All lines in the records below with the word "agent" must be returned.

————————

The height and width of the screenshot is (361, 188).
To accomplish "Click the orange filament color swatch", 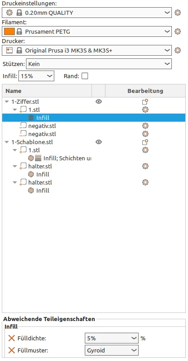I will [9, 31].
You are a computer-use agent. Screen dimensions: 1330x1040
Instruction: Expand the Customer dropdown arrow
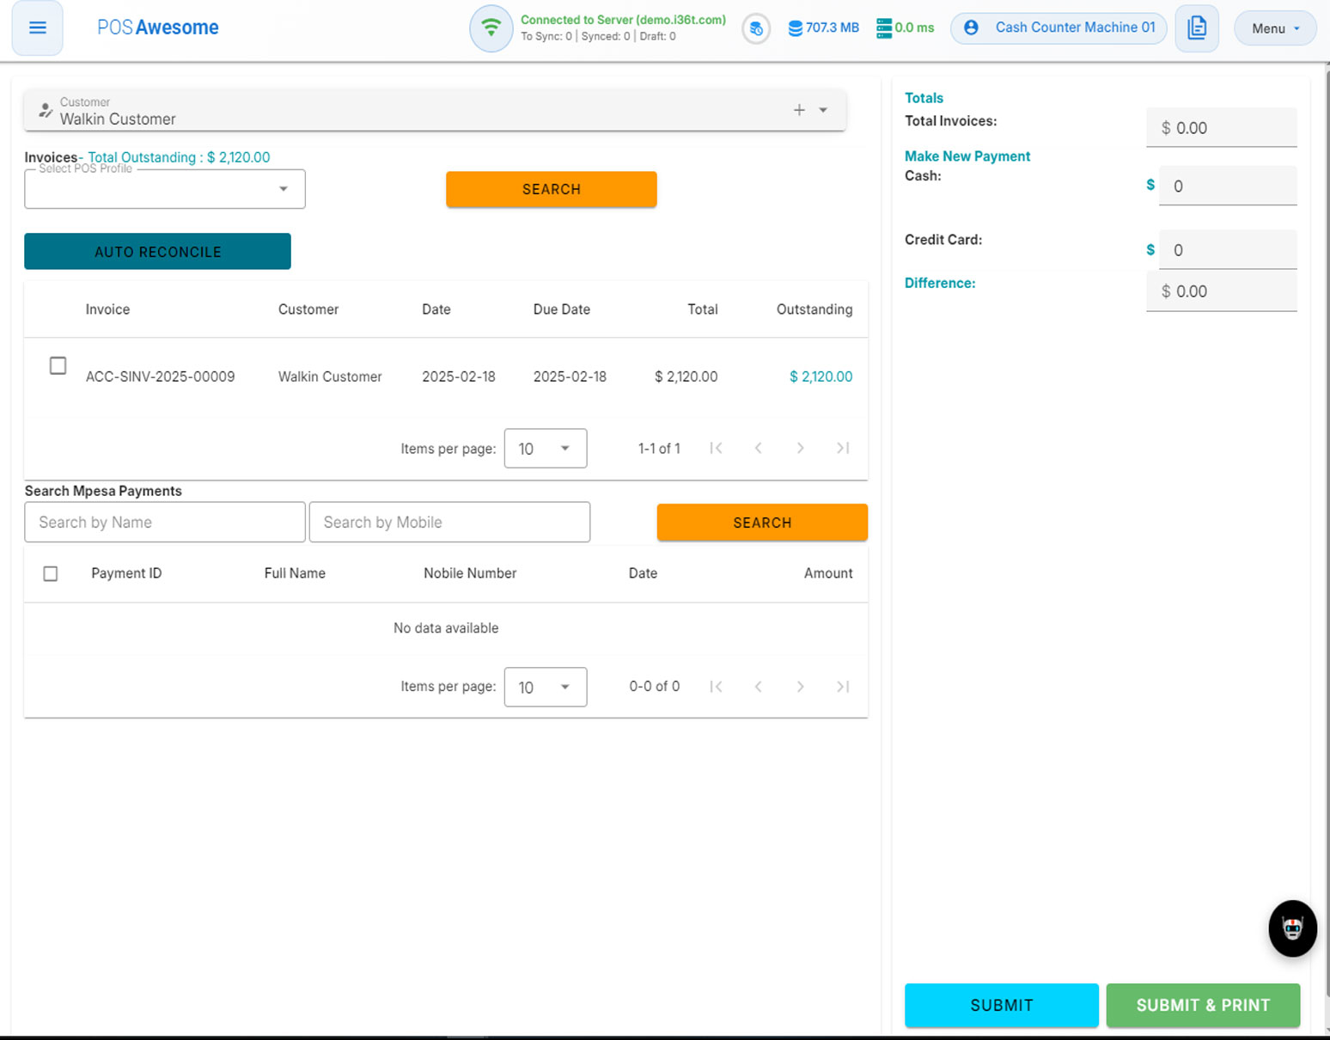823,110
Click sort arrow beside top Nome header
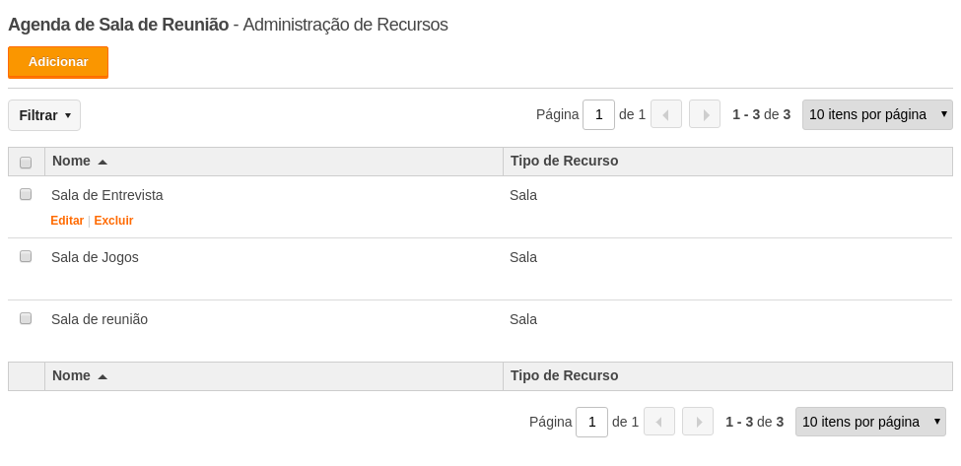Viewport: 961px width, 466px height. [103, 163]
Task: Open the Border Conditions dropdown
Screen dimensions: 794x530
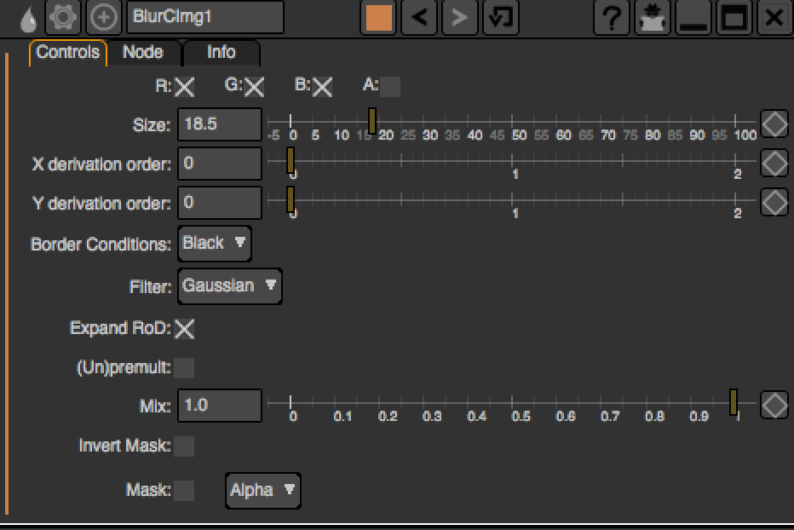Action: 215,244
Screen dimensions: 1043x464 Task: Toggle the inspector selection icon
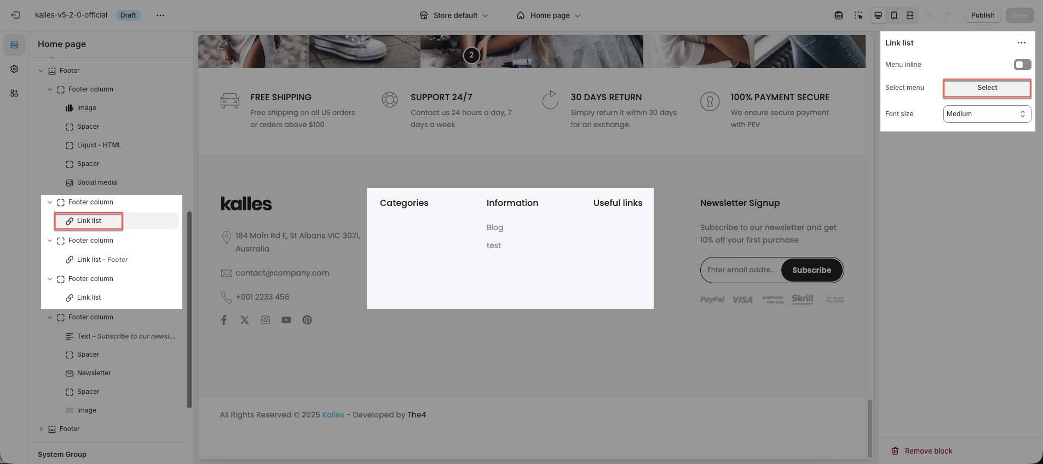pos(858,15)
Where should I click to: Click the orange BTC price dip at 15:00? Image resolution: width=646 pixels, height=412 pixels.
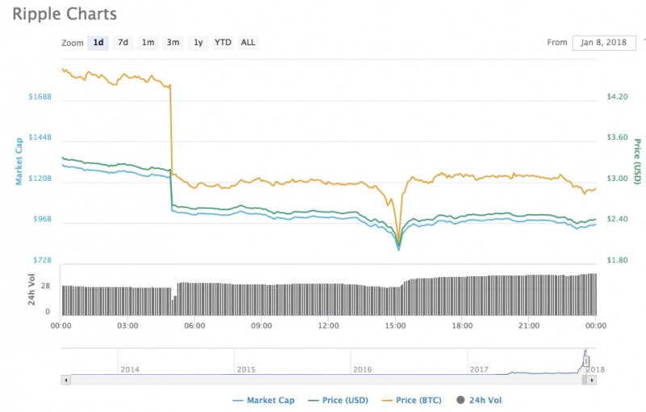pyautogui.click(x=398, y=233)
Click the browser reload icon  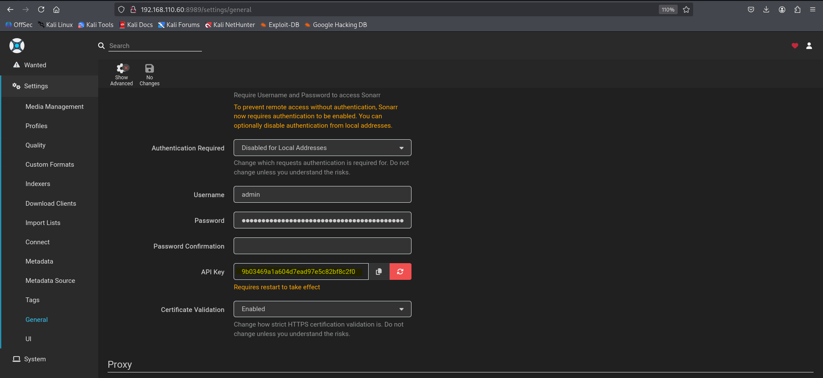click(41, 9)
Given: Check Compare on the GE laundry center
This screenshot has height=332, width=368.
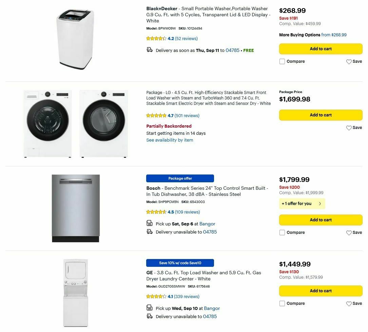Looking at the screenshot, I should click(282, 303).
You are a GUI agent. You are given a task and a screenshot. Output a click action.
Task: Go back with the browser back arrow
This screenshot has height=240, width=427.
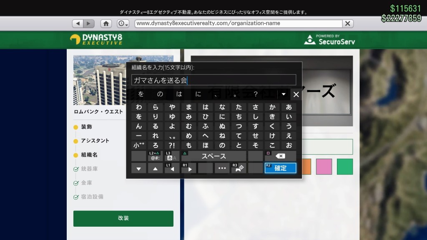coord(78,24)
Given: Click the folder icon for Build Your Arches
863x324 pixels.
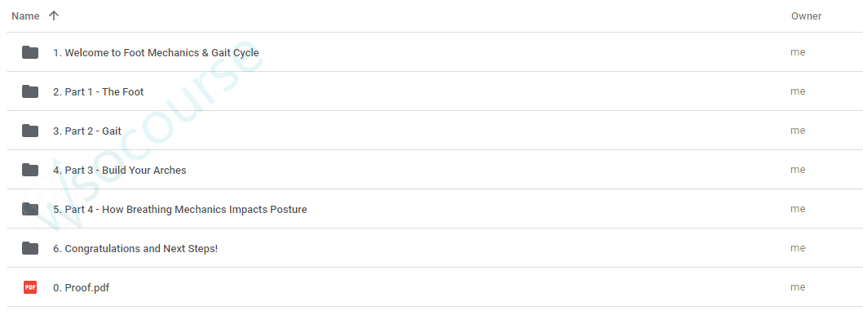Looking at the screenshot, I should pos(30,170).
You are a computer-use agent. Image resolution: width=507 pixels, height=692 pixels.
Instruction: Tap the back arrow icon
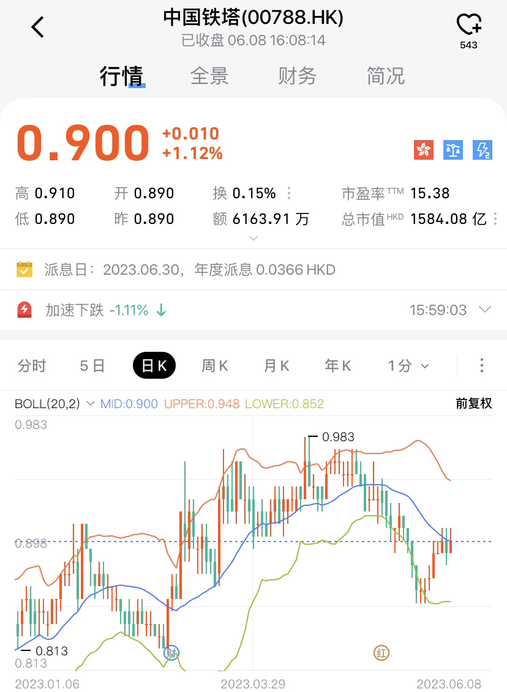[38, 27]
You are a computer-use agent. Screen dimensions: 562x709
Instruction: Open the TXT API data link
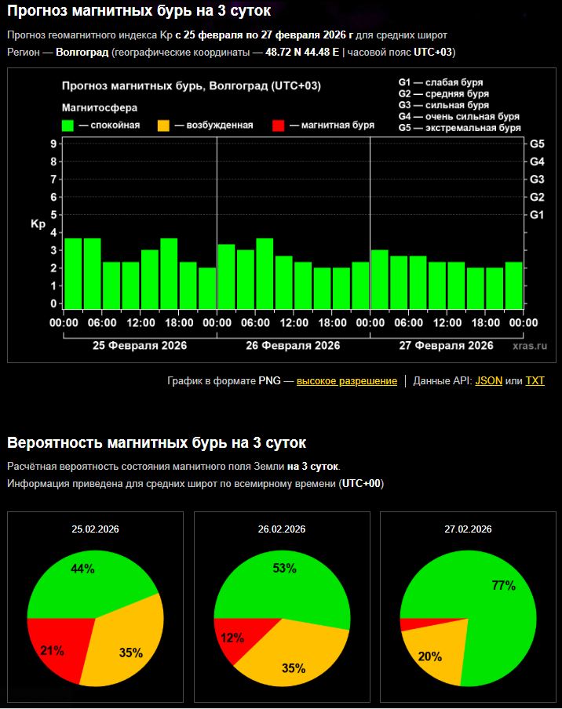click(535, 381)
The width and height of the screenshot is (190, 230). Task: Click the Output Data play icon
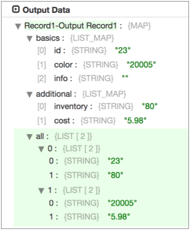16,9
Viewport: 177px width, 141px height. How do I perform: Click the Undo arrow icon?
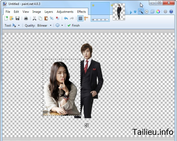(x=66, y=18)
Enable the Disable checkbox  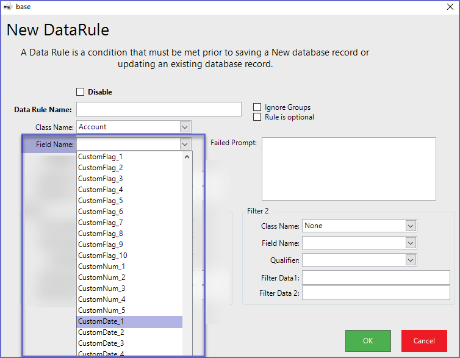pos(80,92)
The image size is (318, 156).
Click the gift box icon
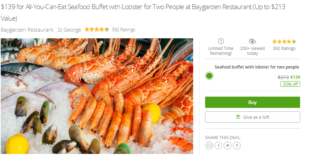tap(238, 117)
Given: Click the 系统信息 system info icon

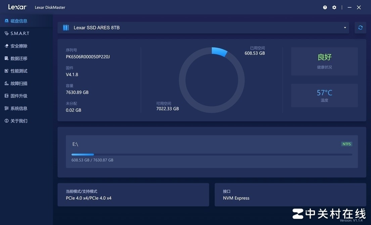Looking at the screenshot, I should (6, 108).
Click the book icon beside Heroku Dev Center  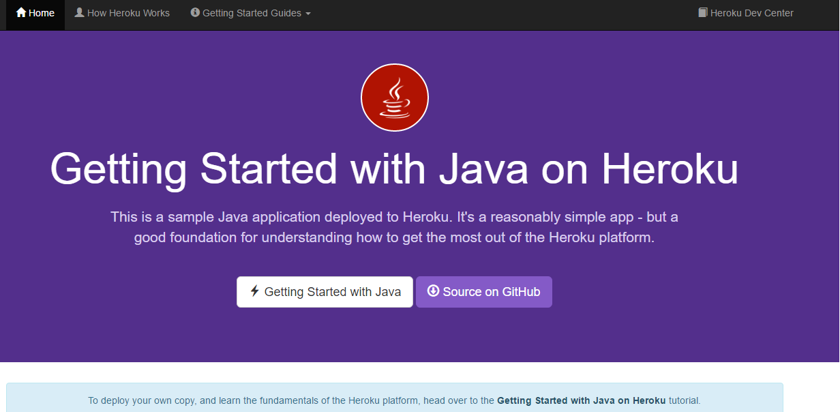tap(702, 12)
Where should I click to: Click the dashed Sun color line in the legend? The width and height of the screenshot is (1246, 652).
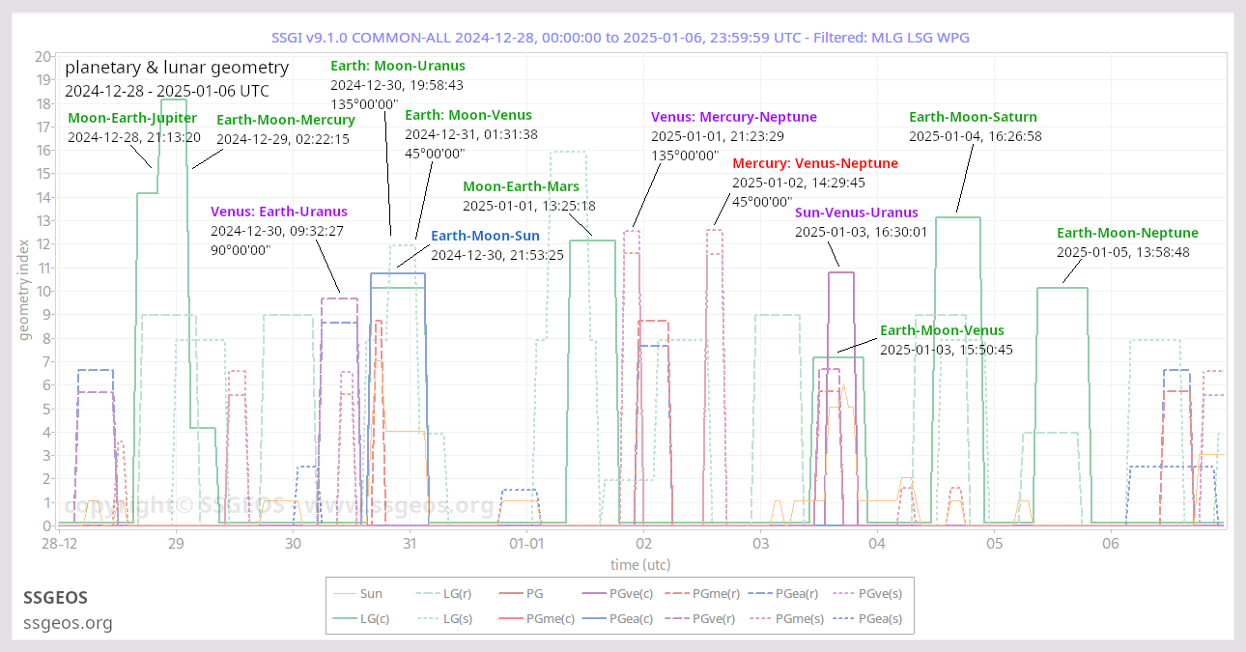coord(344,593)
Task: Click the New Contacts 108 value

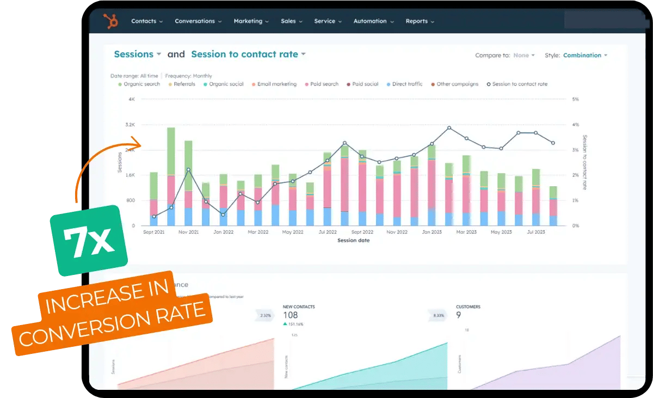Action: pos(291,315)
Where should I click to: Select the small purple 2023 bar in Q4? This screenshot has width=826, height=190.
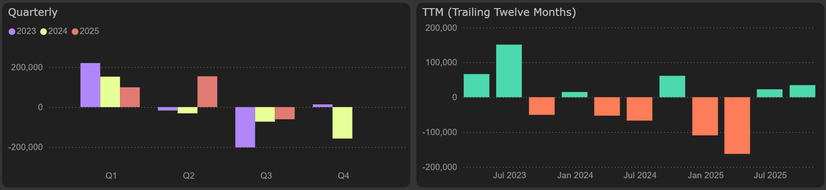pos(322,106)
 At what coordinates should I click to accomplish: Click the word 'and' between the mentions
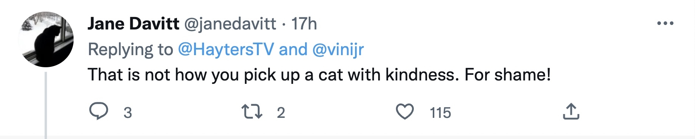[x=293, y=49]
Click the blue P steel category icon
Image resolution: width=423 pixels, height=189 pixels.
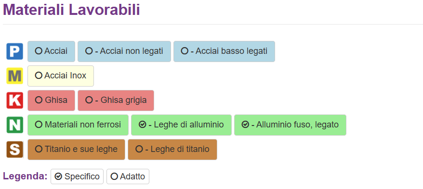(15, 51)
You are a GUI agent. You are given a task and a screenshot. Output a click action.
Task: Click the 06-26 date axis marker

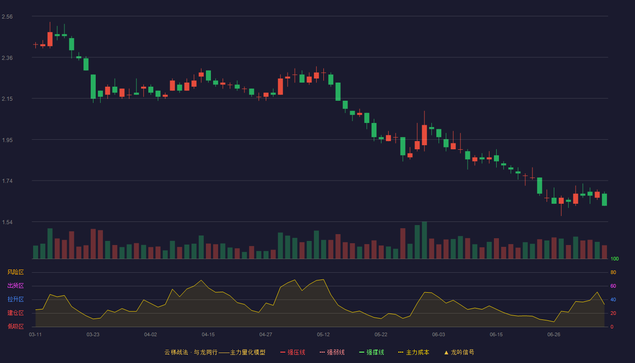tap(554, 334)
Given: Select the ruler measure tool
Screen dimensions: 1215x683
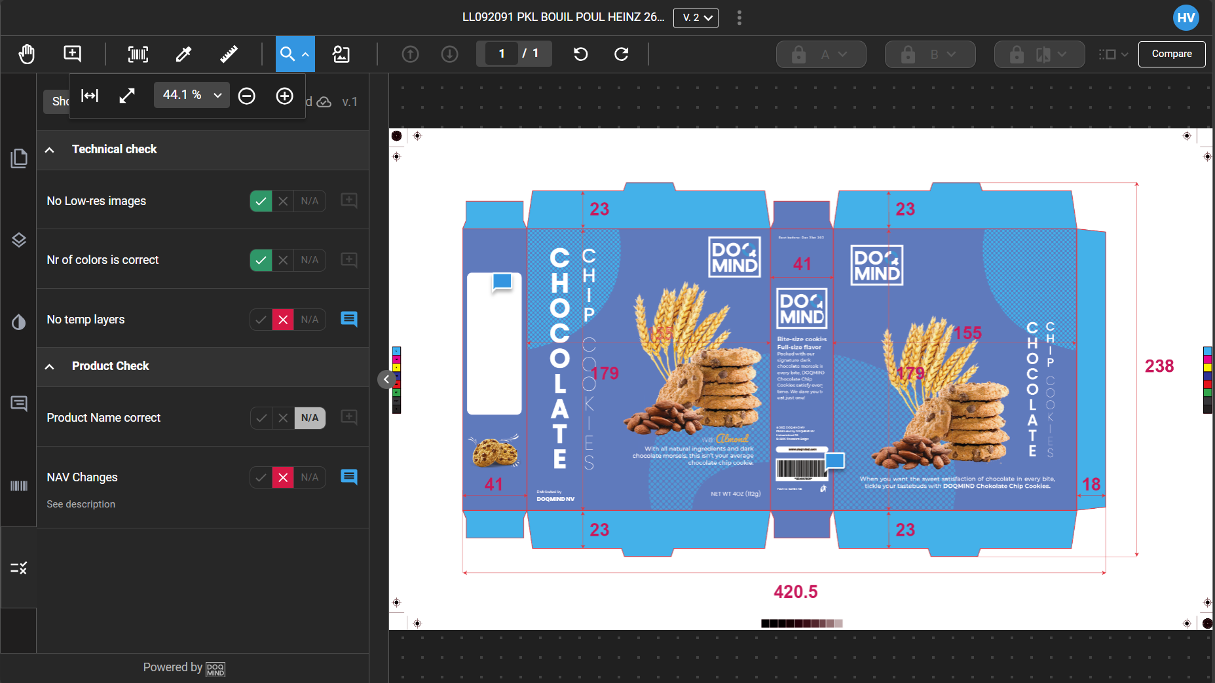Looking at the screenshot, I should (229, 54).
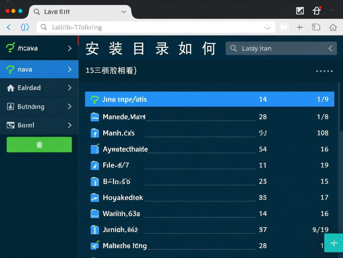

————————

Answer to this exercise —
You are a computer-use agent. Screen dimensions: 1330x1040
You are a GUI agent. You are given a task and a screenshot. Output a click action.
You are a computer-use agent. Image resolution: width=507 pixels, height=692 pixels.
You are a computer-use agent. Screen dimensions: 562x709
You are a GUI agent. You are given a task and a screenshot. Output a click action.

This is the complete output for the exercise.